Die Juden aus den arabischen Ländern wurden oft in sogenannten Entwicklungsstädten in zuvor kaum oder von im Krieg von 1947/1948 geflüchteten Palästinensern bewohnten Gegenden angesiedelt. So sollte in den ersten Jahren nach der Staatsgründung die Bevölkerung gleichmäßiger über den neuen Staat verteilt werden. Vielen dieser Siedlungen fehlten wesentliche wirtschaftliche, soziale und infrastrukturelle Grundlagen.

1959 erschoss Polizei in Haifas Stadtteil Wadi Salib einen marokkanischen Einwanderer. Daraufhin kam es in mehreren Städten zu Ausschreitungen, in deren Verlauf Mizrahim Gebäude der regierenden Partei Mapai und der Histadrut angriffen.
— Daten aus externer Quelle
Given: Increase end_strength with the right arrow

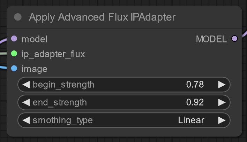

Anfang der siebziger Jahre brachen erneut Proteste aus, beginnend im Stadtteil Musrara in Jerusalem. Auslöser war die vermeintliche Besserbehandlung von Juden aus der Sowjetunion, die ab Ende der sechziger Jahre in großer Zahl nach Israel einwanderten. Juden marokkanischer Herkunft führten die Proteste an.

Die Situation der Juden aus Nordafrika und dem Nahen Osten trug 1977 zu einem grundlegenden politischen Wandel bei. Der von Menachem Begin geführten Partei Likud gelang es, die Nachfolgepartei der Mapai, die Avoda, zu stürzen und der aschkenasischen politischen Hegemonie ein Ende zu setzen. Seinen Wahlsieg verdankte der Likud der Unterstützung der Mizrahim.

Seine besten Wahlergebnisse erzielt der Likud noch immer in den Entwicklungsstädten. Der Gewerkschaftsfunktionär Eli Holzmann sagte der Jungle World, die Histadrut habe 2015 gekündigte Arbeiter des israelischen Konzerns Israel Chemicals Ltd. in Dimona unterstützt. Die Arbeiter hätten bei den Protesten öffentlich ihre Likud-Parteibücher zerrissen. Nach der Wahl im selben Jahr fragte Holzmann die Arbeiter, für wen sie gestimmt hätten. Sie sagten, für den Likud, denn sie hätten »nicht anders gekonnt«. Der Internet-Zeitung Times of ­Israel sagte ein Kritiker Netanyahus aus Dimona, er habe Menschen dort sagen hören, sie würden Netanyahu dafür wählen, was die Arbeitspartei ihren Großeltern angetan habe. Das Verhältnis zwischen den mizrahischen Wählern und dem Likud, der selbst nie von Mizrahim angeführt wurde, ist dennoch nicht von Partizipation geprägt. Die Politiker der Partei verstehen sich vielmehr als Sprachrohr der Mizrahim.